#### The data
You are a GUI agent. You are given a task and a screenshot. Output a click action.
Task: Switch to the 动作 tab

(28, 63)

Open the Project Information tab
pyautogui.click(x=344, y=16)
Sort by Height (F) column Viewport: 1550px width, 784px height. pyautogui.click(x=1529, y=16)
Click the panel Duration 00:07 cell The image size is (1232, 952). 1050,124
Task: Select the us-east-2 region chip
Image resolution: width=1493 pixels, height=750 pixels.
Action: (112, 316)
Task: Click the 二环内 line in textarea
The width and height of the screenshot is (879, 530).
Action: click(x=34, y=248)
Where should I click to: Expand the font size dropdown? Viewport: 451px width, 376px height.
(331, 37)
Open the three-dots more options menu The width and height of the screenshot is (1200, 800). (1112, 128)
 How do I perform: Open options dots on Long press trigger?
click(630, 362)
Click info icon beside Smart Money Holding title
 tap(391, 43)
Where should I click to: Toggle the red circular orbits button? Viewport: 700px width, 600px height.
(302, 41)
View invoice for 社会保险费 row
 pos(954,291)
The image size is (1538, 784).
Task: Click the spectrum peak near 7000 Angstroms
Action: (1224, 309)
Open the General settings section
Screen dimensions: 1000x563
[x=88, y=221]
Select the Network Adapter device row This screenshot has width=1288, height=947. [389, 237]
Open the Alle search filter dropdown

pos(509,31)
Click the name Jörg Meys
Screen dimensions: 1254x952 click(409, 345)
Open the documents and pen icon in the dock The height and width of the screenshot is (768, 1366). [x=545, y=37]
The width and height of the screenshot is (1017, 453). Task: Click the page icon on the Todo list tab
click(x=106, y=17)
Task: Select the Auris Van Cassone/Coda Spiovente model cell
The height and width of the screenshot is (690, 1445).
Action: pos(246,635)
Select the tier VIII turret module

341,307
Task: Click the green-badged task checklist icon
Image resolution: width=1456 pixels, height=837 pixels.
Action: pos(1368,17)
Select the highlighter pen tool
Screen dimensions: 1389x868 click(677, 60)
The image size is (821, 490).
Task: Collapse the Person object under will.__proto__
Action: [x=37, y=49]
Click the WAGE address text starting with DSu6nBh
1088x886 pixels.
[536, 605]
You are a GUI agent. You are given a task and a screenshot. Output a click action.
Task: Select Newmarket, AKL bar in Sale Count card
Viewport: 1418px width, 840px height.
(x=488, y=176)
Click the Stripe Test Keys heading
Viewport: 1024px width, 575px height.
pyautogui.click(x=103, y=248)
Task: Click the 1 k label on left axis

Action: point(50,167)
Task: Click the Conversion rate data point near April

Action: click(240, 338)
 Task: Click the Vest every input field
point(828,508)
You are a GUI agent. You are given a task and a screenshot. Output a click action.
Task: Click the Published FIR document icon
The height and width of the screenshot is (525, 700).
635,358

#### Description of the task
Print out, without change, each line from the line holding "Select the Network" to the final line of the material.

#### Solution
Select the Network Adapter device row This screenshot has width=1288, height=947. [389, 237]
Open the Alle search filter dropdown

pos(509,31)
Click the name Jörg Meys
Screen dimensions: 1254x952 click(409, 345)
Open the documents and pen icon in the dock The height and width of the screenshot is (768, 1366). [x=545, y=37]
The width and height of the screenshot is (1017, 453). Task: Click the page icon on the Todo list tab
click(x=106, y=17)
Task: Select the Auris Van Cassone/Coda Spiovente model cell
The height and width of the screenshot is (690, 1445).
Action: pos(246,635)
Select the tier VIII turret module

341,307
Task: Click the green-badged task checklist icon
Image resolution: width=1456 pixels, height=837 pixels.
Action: pos(1368,17)
Select the highlighter pen tool
Screen dimensions: 1389x868 click(677, 60)
The image size is (821, 490).
Task: Collapse the Person object under will.__proto__
Action: [x=37, y=49]
Click the WAGE address text starting with DSu6nBh
1088x886 pixels.
[536, 605]
You are a GUI agent. You are given a task and a screenshot. Output a click action.
Task: Select Newmarket, AKL bar in Sale Count card
Viewport: 1418px width, 840px height.
(x=488, y=176)
Click the Stripe Test Keys heading
Viewport: 1024px width, 575px height.
pyautogui.click(x=103, y=248)
Task: Click the 1 k label on left axis

Action: point(50,167)
Task: Click the Conversion rate data point near April

Action: click(240, 338)
 Task: Click the Vest every input field
point(828,508)
You are a GUI agent. You are given a task and a screenshot. Output a click action.
Task: Click the Published FIR document icon
The height and width of the screenshot is (525, 700).
635,358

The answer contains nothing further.